First of all, it's not a fiscal cliff but a slope. There are many opportunities for us in the weeks ahead to be able to change the unsustainable trajectory of America's financial future. There are many efforts already evident and people taking steps to try to cope with it.
The President campaigned very explicitly on raising the top tax rates. It was something that was embraced by Democrats running for the Senate and virtually all of them running for the House. The President won. The Senate actually increased in Democratic numbers. There were more Democrats added to the House. And more Americans voted for the President and his vision, for the Senate Democrats, and for Democrats in the House than my Republican friends on the other side of the aisle.
It's encouraging that the President has decided that he's no longer going to negotiate with himself. He's laid out his positions and has encouraged a response. I, for one, was pleased that there was a proposal offered up by my Republican friends, signed not just by the Speaker but the entire Republican leadership. While it still does not have the specifics about what those elusive tax loopholes that they want to close are, which will raise sufficient revenue, I find this an encouraging sign that there is an effort, for the first time, to put something back, and I think there are opportunities for people to flesh out the details. There is an opportunity for tax reform; our system now is not efficient. It's chaotic. It's expensive. It's unfair and perplexing. There is an opportunity for us going forward to add a little more rationality to it while it raises more revenue.
There are countless opportunities in the Department of Defense to save money, starting with $250 billion in the nuclear arsenal for weapons that we will never use and don't need. There are opportunities for agricultural reform. And it's been my pleasure to work on bipartisan reform efforts with Senator-elect Jeff Flake of Arizona and my friend from Wisconsin, Paul Ryan.
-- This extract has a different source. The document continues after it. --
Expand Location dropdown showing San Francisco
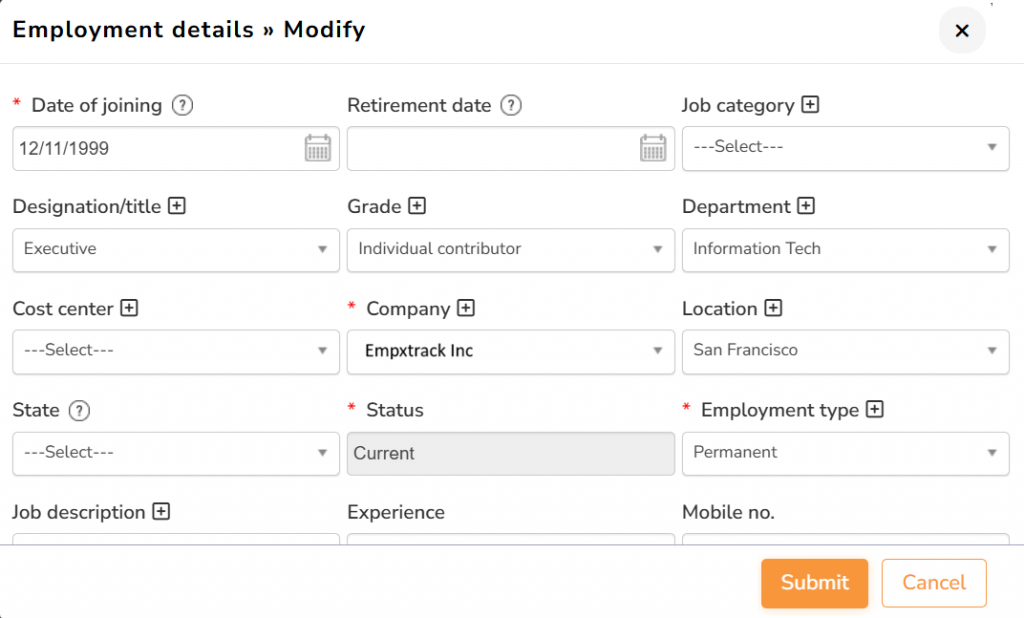Screen dimensions: 1024x618 845,350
And there are real opportunities in health care.
Now I hope my Republican friends will stop the charade we went through this last 2 years repealing ObamaCare some 37 times. That train has left the station. The President was reelected. It's not going to be repealed. The Supreme Court has decided that it's constitutional. And most of the major health care players are busy at work implementing health care reform. But we have barely scratched the surface of the ability to squeeze more value out of the health care system.
The United States does not have to spend nearly twice as much as all the other developed countries and actually have health care results that, on average, are worse than our European and Japanese friends.
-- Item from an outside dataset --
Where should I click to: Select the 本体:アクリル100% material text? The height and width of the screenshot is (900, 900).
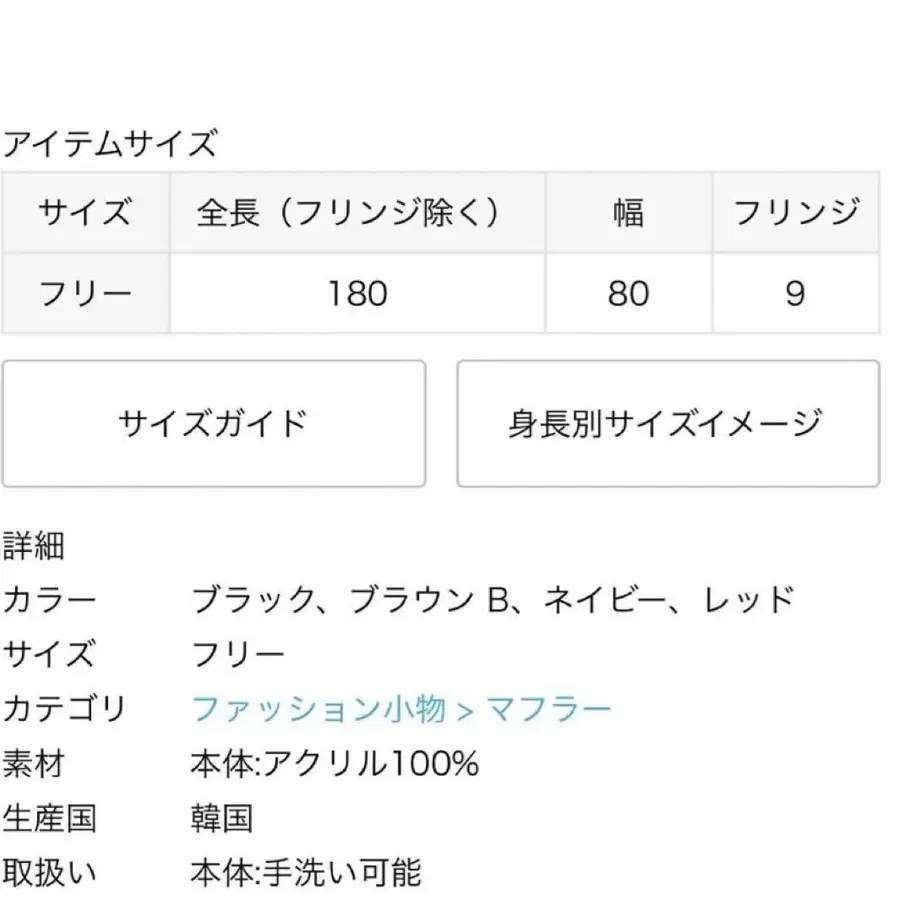[334, 765]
We have the best health care in the world for some Americans. But too many are denied regular health care, and others are paying too much for results that aren't good enough.
We know what to do: embedded in the health care reform act are elements of reform that used to have bipartisan support, starting with the mandate that was cosponsored by 16 Republican Senators, elements of reform that were implemented by Republican and Democratic Governors alike, including Governor Romney. It's time for us to act on those elements, to accelerate the reform.
I note with no small amount of irony that the $716 billion that the Republican ticket, Mr. Romney and Mr. Ryan, used to campaign against the President, Paul Ryan's budget included the same reductions, and it's likely that they will be in his budget that's coming forward.
Let's act on things that we agree. Let's rebuild and renew America and find ways to save money and put us on the path to fiscal responsibility that the American public needs and demands.